Les jeunes contre Leuba

A première vue raisonnables, ces mesures irritent toutefois les jeunes qui, paradoxalement, n’hésitent pas à parler de «punition collective». La première charge a en tous cas été portée par les jeunes PLR qui se sont ainsi opposés de plein front à leur ministre en lançant la pétition «Du sirop à l’apéro? NON!»

Oriane Engel, la présidente des JLRV, y voit une inutile restriction de sa liberté: «La loi actuelle est déjà très mal appliquée dans les établissements, on ne voit pas pourquoi il faudrait infantiliser tous les consommateurs et nous empêcher de faire un apéro improvisé en sortant du travail ou de l’école.» De plus, à l’entendre, les jeunes qui voudront absolument ressentir l’état d’ivresse se mettront simplement à acheter du vin.

« Il faut plutôt renforcer la prévention, mieux former les employés de bar et faire bien comprendre les conséquences aux jeunes ivres en leur faisant payer le traitement de dégrisement», propose encore Oriane Engel.

«On ne fonde pas une politique de prévention sur des interdictions», renchérit Arnaud Durand, membre du Comité des Jeunes démocrates chrétiens vaudois, qui ont décidé de soutenir la pétition. «Nous ne pouvons pas accepter la mise sous tutelle de l’ensemble des consommateurs alors que les lois en vigueur sont très mal respectées dans le canton, notamment au niveau des âges légaux de vente d’alcool, comme l’a montré une étude récente. »

Boissons à problèmes

Malgré les possibilités évidentes de contourner la loi en achetant du vin ou en faisant des provisions d’alcool avant 20 heures, la cheffe de projet jeunesse de la Croix-Bleue romande est toutefois convaincue que les effets seront positifs. «Quand on aura supprimé les bières trop bon marché que l’on achète au milieu de la nuit ou les happy hours qui ressemblent à une course à l’ivresse, il y aura moins de tentations pour les jeunes», argumente Thaïs Fabre. D’ailleurs, la jeune femme désapprouve jusqu’au titre de la pétition: des jeunes PLR. «Ils semblent ironiser sur le fait de boire du sirop. D’un point de vue prévention, c’est totalement contre-productif!»

Reste alors la question de la liberté individuelle et de la responsabilisation de chacun, un thème au cœur de la politique libérale. N’est-ce donc pas étonnant de la part de Philippe Leuba de promouvoir une telle restriction du commerce? «Pas du tout! J’estime que cela fait aussi partie de ma liberté de ne pas me faire casser la gueule par un fêtard éméché lorsque je sors le soir», objecte le Conseiller d’Etat.

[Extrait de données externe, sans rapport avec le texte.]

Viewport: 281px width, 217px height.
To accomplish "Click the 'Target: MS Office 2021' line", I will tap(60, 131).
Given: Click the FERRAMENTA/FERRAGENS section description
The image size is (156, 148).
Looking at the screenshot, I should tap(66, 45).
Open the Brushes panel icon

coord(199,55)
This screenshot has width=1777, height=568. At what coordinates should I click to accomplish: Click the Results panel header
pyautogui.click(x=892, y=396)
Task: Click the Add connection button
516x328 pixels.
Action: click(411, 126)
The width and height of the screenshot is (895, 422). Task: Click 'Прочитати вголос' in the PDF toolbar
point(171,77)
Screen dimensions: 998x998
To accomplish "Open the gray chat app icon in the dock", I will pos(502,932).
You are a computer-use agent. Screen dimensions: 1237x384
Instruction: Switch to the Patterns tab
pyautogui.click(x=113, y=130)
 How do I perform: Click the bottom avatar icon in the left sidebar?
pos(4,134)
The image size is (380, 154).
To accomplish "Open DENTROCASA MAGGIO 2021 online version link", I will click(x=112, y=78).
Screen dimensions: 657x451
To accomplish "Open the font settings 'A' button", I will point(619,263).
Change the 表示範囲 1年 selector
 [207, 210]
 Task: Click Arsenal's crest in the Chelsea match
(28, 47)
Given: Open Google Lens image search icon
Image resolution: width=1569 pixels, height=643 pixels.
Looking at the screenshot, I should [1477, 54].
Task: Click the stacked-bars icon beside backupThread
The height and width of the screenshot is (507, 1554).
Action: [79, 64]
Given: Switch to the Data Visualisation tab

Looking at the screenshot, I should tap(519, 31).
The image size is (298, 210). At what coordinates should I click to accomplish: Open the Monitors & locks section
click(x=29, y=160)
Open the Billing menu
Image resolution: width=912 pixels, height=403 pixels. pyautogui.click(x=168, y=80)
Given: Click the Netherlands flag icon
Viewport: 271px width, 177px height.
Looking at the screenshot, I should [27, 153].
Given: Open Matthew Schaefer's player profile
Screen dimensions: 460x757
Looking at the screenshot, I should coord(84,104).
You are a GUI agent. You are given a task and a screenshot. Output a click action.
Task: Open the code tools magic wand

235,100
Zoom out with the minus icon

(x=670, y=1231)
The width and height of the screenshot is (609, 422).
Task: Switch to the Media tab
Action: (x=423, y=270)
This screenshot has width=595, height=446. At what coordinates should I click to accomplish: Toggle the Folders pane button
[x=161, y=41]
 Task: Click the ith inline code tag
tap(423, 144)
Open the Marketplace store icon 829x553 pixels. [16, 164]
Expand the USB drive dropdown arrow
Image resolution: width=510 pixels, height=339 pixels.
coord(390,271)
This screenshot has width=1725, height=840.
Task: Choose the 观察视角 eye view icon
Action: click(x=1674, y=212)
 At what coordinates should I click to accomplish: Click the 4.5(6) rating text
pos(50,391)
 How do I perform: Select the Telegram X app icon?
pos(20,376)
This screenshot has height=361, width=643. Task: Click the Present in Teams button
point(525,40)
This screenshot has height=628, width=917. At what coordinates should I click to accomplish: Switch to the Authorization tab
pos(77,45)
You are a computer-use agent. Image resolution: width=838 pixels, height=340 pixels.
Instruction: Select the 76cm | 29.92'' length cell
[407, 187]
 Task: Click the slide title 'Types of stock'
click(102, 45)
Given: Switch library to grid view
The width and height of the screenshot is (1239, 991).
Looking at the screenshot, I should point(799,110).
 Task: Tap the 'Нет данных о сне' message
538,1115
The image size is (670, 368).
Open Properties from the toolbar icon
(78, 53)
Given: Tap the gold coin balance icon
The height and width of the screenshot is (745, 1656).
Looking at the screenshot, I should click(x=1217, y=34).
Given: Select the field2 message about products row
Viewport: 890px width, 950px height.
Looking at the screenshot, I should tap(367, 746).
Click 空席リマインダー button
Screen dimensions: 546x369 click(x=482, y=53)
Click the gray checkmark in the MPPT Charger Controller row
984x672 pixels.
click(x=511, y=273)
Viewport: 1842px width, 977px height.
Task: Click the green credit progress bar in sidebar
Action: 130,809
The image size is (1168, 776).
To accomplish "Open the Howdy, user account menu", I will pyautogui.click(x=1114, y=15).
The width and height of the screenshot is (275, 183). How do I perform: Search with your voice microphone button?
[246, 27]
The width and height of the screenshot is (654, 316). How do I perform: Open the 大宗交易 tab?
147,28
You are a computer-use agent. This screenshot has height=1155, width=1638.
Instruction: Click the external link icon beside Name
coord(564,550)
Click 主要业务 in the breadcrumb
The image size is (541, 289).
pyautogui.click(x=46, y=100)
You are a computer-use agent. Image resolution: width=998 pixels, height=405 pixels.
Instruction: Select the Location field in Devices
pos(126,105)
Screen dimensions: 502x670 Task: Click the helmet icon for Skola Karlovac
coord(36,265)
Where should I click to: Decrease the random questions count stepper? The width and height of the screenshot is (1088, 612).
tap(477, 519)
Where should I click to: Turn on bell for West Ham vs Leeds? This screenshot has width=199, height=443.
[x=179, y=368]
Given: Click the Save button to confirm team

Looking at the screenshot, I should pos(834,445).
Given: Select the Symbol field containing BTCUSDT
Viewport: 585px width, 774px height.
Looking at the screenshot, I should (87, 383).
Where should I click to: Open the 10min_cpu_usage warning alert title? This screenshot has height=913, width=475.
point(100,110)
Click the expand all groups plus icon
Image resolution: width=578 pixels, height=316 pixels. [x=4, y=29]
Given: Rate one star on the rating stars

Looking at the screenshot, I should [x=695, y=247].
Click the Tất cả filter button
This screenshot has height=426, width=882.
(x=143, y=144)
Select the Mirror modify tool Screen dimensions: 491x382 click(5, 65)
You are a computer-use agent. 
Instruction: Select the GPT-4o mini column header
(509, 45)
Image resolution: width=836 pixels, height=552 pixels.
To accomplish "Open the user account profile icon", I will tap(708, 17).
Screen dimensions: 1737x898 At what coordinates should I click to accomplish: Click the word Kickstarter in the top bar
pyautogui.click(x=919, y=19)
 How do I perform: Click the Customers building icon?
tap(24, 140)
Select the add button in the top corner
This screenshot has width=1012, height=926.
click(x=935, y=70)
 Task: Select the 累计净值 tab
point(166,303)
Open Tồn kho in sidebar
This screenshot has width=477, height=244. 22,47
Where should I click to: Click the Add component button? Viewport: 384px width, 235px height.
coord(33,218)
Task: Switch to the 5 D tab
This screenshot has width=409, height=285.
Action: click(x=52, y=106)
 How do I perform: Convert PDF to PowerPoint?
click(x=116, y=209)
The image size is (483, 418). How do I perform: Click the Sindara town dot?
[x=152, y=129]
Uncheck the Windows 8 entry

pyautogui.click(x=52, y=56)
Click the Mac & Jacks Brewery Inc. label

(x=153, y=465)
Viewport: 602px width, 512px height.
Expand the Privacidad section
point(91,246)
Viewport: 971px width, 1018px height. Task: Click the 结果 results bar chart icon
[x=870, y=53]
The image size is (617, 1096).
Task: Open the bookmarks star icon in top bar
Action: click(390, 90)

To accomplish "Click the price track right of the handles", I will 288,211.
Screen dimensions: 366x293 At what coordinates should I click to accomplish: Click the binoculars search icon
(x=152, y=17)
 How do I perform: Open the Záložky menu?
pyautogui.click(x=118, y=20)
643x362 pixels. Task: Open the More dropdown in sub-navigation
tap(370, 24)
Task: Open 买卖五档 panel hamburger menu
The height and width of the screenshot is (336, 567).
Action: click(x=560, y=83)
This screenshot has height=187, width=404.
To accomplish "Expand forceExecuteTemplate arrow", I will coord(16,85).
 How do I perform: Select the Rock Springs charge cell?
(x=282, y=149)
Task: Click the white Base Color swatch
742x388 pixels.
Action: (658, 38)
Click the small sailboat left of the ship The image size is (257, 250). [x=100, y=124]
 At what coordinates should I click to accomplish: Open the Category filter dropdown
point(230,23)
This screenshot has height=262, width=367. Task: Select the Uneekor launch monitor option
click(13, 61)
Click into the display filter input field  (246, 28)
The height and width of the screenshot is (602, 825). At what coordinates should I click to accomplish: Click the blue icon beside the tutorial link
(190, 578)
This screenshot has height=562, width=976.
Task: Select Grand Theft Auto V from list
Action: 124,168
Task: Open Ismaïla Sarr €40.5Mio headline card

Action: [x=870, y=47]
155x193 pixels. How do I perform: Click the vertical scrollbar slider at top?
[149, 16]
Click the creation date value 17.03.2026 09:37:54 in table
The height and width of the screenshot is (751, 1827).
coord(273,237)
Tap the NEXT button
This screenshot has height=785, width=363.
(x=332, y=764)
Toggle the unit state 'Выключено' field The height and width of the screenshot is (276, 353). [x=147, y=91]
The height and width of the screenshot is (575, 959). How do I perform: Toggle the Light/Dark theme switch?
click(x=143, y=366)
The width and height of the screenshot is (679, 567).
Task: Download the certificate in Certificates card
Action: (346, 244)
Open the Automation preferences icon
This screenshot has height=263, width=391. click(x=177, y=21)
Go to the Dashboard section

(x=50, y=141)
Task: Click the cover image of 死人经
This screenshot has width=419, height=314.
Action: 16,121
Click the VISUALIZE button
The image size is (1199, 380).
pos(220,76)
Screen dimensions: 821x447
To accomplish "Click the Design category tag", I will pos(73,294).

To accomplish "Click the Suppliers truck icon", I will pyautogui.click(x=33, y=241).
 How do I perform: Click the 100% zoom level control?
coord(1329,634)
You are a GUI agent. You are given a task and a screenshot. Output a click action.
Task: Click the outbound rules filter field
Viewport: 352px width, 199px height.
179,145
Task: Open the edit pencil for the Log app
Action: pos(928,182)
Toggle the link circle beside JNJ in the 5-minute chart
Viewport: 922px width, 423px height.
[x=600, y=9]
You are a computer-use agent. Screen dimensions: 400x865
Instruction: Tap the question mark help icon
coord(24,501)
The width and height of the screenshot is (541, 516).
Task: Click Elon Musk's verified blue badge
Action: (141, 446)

A la demande de la Ville de Lausanne

PK • Au début du mois de janvier de cette année, le Conseil d’Etat vaudois annonçait son intention de réviser la Loi sur les auberges et les débits de boissons (LADB). Cette modification répondait à une demande de la Ville de Lausanne, confrontée à de nombreux débordements causés par des jeunes alcoolisés. Ces mesures visent à diminuer la consommation d’alcool en soirée. Elles s’appliquent à la bière et aux alcools forts, purs ou mélangés, car ce sont des boissons essentiellement consommées par les jeunes. Le vin n’est pas concerné. A l’intérieur des établissements, la promotion de la consommation d’alcool sera bannie sous toutes ses formes, de l’«happy hour» à l’«open bar», en passant par les concours permettant de gagner de l’alcool. Les sanctions seront par ailleurs durcies contre les exploitants qui ne respecteraient pas le cadre légal. Une interdiction personnelle d’exploiter pourrait être prononcée pour une durée jusqu’à 5 ans. Le Grand Conseil doit encore approuver ces mesures. Mais les autorités souhaitent que le processus soit rapide afin que les restrictions puissent être imposées le plus vite possible. Une fois la loi cantonale en vigueur, Lausanne pourra appliquer un volet supplémentaire de son dispositif de pacification des nuits.